La segunda es el objeto mismo del deseo, que es precisamente la relación sexuada con otro. Esto lleva a entender que la originalidad del ser humano reside en la apertura al otro, en la relación amorosa con lo otro, lo distinto a sí mismo –entiéndase la realidad entera y por consiguiente, los demás, distintos de mí–. Nótese pues la flagrante paradoja en el modo que tiene ese mismo poder de ordenar la polis: mediante el individualismo y la soledad, sustituyendo lo real por lo preconcebido. Destacamos también que la acción se desarrolla en medio de un entorno uniformado en todos los niveles, siendo el arquitectónico un ejemplo claro: bloques de viviendas iguales unos a otros, construidos no para albergar vida sino para cumplir las mínimas funciones fisiológicas que necesita un ser humano, dormir y comer.

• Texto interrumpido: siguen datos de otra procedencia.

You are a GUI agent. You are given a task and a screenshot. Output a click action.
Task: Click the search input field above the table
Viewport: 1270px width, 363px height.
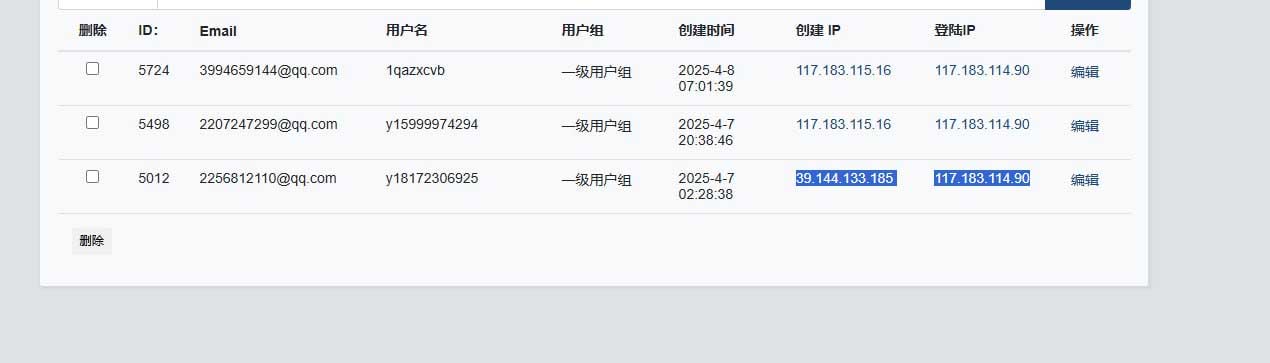[x=600, y=4]
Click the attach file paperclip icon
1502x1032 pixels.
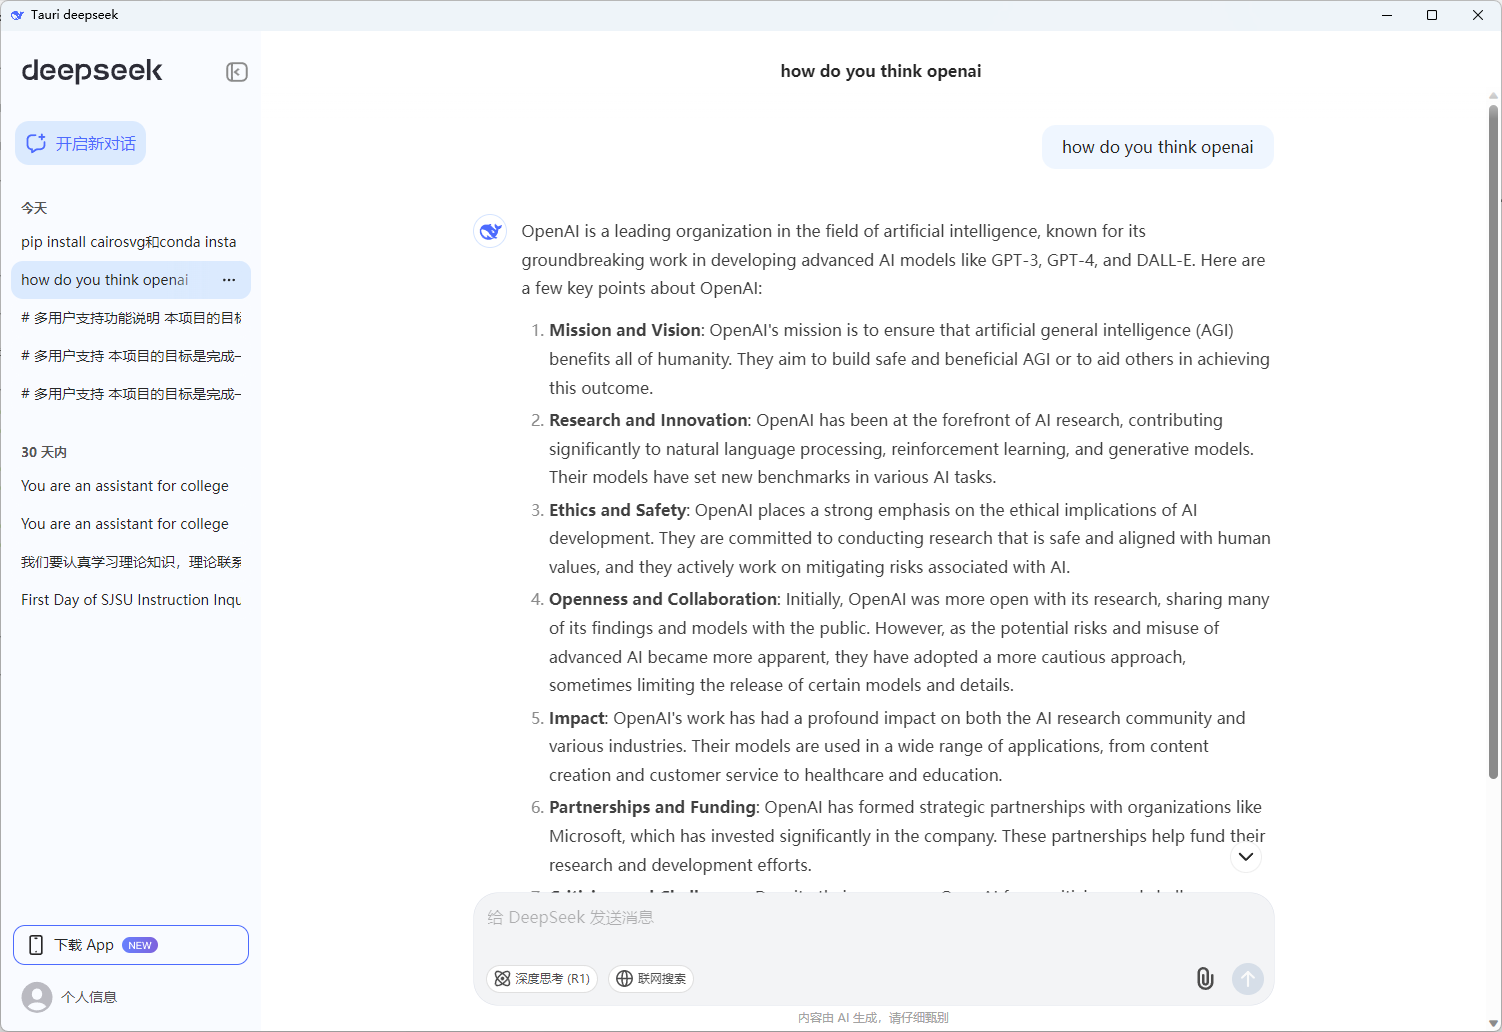pos(1205,979)
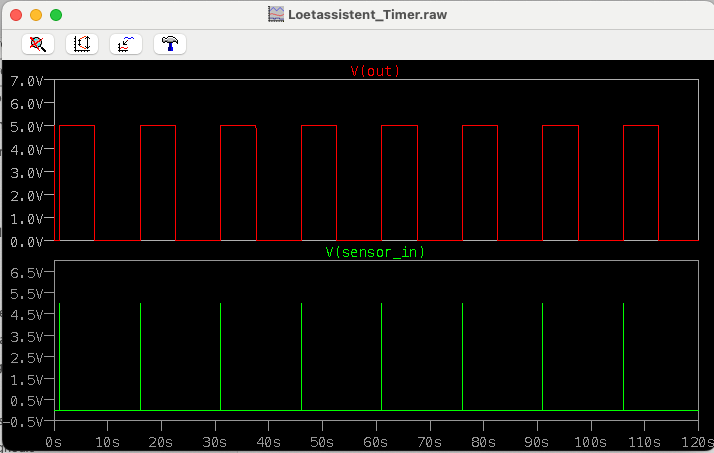
Task: Click the waveform file icon in title bar
Action: click(275, 15)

La vida queda reducida así a lo pragmático, a la inmanencia de la acción, cercenando cualquier vínculo más alto, cualquier cosa que indique un “algo más” siguiendo la dinámica del propio deseo humano. El apartamento de Wiesler es un canto a la soledad más absoluta, paredes vacías, pocos muebles y un televisor frente al que nuestro personaje cena –una referencia constante a cómo la reducción del individuo a sí mismo se consigue mediante el poder y la tecnología, es decir, todo lo que evita y sustituye, mal que bien la alteridad, la relación con el otro–. Todo está pensado para que nada despierte en él sentimiento alguno; pero como dijo Dostoievski: “la belleza salvará al mundo”. Así, en medio de este paisaje donde lo humano ha intentado ser desterrado, gracias a su carácter irreductible, es decir infinito, la vida se abrirá camino igual que una planta que crece en un muro de piedra cuando encuentra la mínima posibilidad para existir.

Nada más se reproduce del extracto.